WHAT IS BEING ASKED
Carry the email thread below about indexing Parquet log files on S3 storage forward from its last line.

DOCUMENT SEGMENT below:

[Date Prev][Date Next][Thread Prev][Thread Next][Date Index][Thread Index]

Re: (Ab)using parquet files on S3 storage for a huge logging database

There's been a bunch of work on adding page indices to parquet: https://github.com/apache/parquet-format/blob/master/PageIndex.md <https://github.com/apache/parquet-format/blob/master/PageIndex.md>
I haven't followed progress in detail but I think the Java implementation supports this now.

Looked pretty similar to what kdb or clickhouse do, so with fitting storage underneath it should enable very fast point lookups.


> Am 19.09.2018 um 20:30 schrieb Brian Bowman <Brian.Bowman@xxxxxxx>:
> Gerlando,
> AFAIK Parquet does not yet support indexing.  I believe it does store min/max values at the row batch (or maybe it's page) level which may help eliminate large "swaths" of data depending on how actual data values corresponding to a search predicate are distributed across large Parquet files.
> I have an interest in the future of indexing within the native Parquet structure as well.  It will be interesting to see where this discussion goes from here.
> -Brian 
> On 9/19/18, 3:21 PM, "Gerlando Falauto" <gerlando.falauto@xxxxxxxxx> wrote:
>    Thank you all guys, you've been extremely helpful with your ideas.
>    I'll definitely have a look at all your suggestions to see what others have
>    been doing in this respect.
>    What I forgot to mention was that while the service uses the S3 API, it's
>    not provided by AWS so any solution should be based on a cloud offering
>    from a different big player (it's the three-letter big-blue one, in case
>    you're wondering).
>    However, I'm still not clear as to how Drill (or pyarrow) would be able to
>    gather data with random access. In any database, you just build an index on
>    the fields you're going to run most of your queries over, and then the
>    database takes care of everything else.
>    With Parquet, as I understand, you can do folder-based partitioning (is
>    that called "hive" partitioning?) so that you can get random access over
>    let's say
>    source=source1/date=20180918/*.parquet.
>    I assume drill could be instructed into doing this or even figure it out by
>    itself, by just looking at the folder structure.
>    What I still don't get though, is how to "index" the parquet file(s), so
>    that random (rather than sequential) access can be performed over the whole
>    file.
>    Brian mentioned metadata, I had a quick look at the parquet specification
>    and I sortof understand it somehow resembles an index.
>    Yet I fail to understand how such an index could be built (if at all
>    possible), for instance using pyarrow (or any other tool, for that matter)

End of DOCUMENT SEGMENT.
SUPPLIED INFORMATION below:

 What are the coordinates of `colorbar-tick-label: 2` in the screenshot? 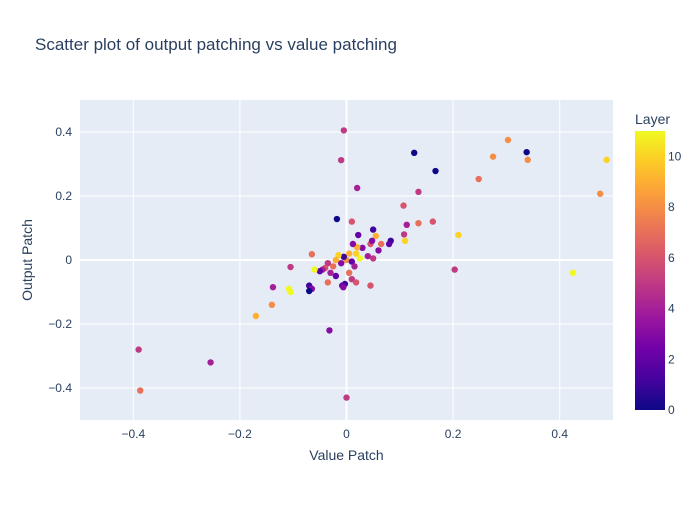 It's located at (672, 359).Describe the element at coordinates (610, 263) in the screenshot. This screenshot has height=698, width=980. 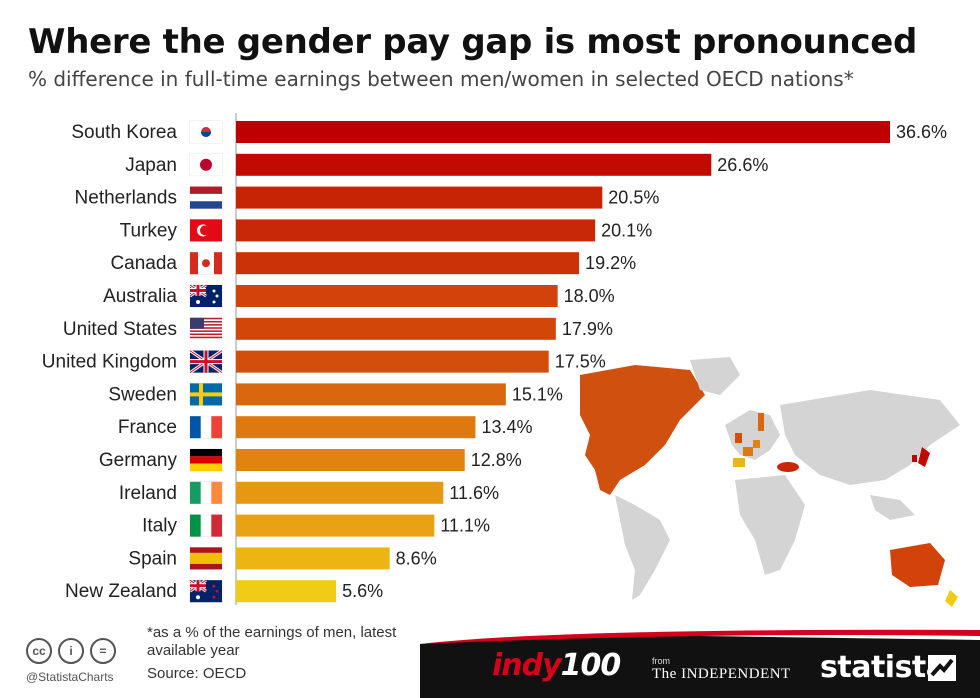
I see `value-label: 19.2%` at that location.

End of SUPPLIED INFORMATION.

EXPECTED ANSWER
>    for reading and/or writing.
>    Thank you!
>    Gerlando
>    On Wed, Sep 19, 2018 at 7:55 PM Ted Dunning <ted.dunning@xxxxxxxxx> wrote:
>> The effect of rename can be had by handling a small inventory file that is
>> updated atomically.
>> Having real file semantics is sooo much nicer, though.
>> On Wed, Sep 19, 2018 at 1:51 PM Bill Glennon <wglennon@xxxxxxxxx> wrote:
>>> Also, may want to take a look at https://aws.amazon.com/athena/.
>>> Thanks,
>>> Bill
>>> On Wed, Sep 19, 2018 at 1:43 PM Paul Rogers <par0328@xxxxxxxxx.invalid>
>>> wrote:
>>>> Hi Gerlando,
>>>> I believe AWS has entire logging pipeline they offer. If you want
>>>> something quick, perhaps look into that offering.
>>>> What you describe is pretty much the classic approach to log
>> aggregation:
>>>> partition data, gather data incrementally, then later consolidate. A
>>> while
>>>> back, someone invented the term "lambda architecture" for this idea.
>> You
>>>> should be able to find examples of how others have done something
>>> similar.
>>>> Drill can scan directories of files. So, in your buckets (source-date)
>>>> directories, you can have multiple files. If you receive data, say,
>>> every 5
>>>> or 10 minutes, you can just create a separate file for each new drop of
>>>> data. You'll end up with many files, but you can query the data as it
>>>> arrives.
>>>> Then, later, say once per day, you can consolidate the files into a few
>>>> big files. The only trick is the race condition of doing the
>>> consolidation
>>>> while running queries. Not sure how to do that on S3, since you can't
>>>> exploit rename operations as you can on Linux. Anyone have suggestions
>>> for
>>>> this step?
>>>> Thanks,
>>>> - Paul
>>>>    On Wednesday, September 19, 2018, 6:23:13 AM PDT, Gerlando Falauto
>> <
>>>> gerlando.falauto@xxxxxxxxx> wrote:
>>>> Hi,
>>>> I'm looking for a way to store huge amounts of logging data in the
>> cloud
>>>> from about 100 different data sources, each producing about 50MB/day
>> (so
>>>> it's something like 5GB/day).
>>>> The target storage would be an S3 object storage for cost-efficiency
>>>> reasons.
>>>> I would like to be able to store (i.e. append-like) data in realtime,
>> and
>>>> retrieve data based on time frame and data source with fast access. I
>> was
>>>> thinking of partitioning data based on datasource and calendar day, so
>> to
>>>> have one file per day, per data source, each 50MB.
>>>> I played around with pyarrow and parquet (using s3fs), and came across
>>> the
>>>> following limitations:
>>>> 1) I found no way to append to existing files. I believe that's some
>>>> limitation with S3, but it could be worked around by using datasets
>>>> instead. In principle, I believe I could also trigger some daily job
>>> which
>>>> coalesces, today's data into a single file, if having too much
>>>> fragmentation causes any disturbance. Would that make any sense?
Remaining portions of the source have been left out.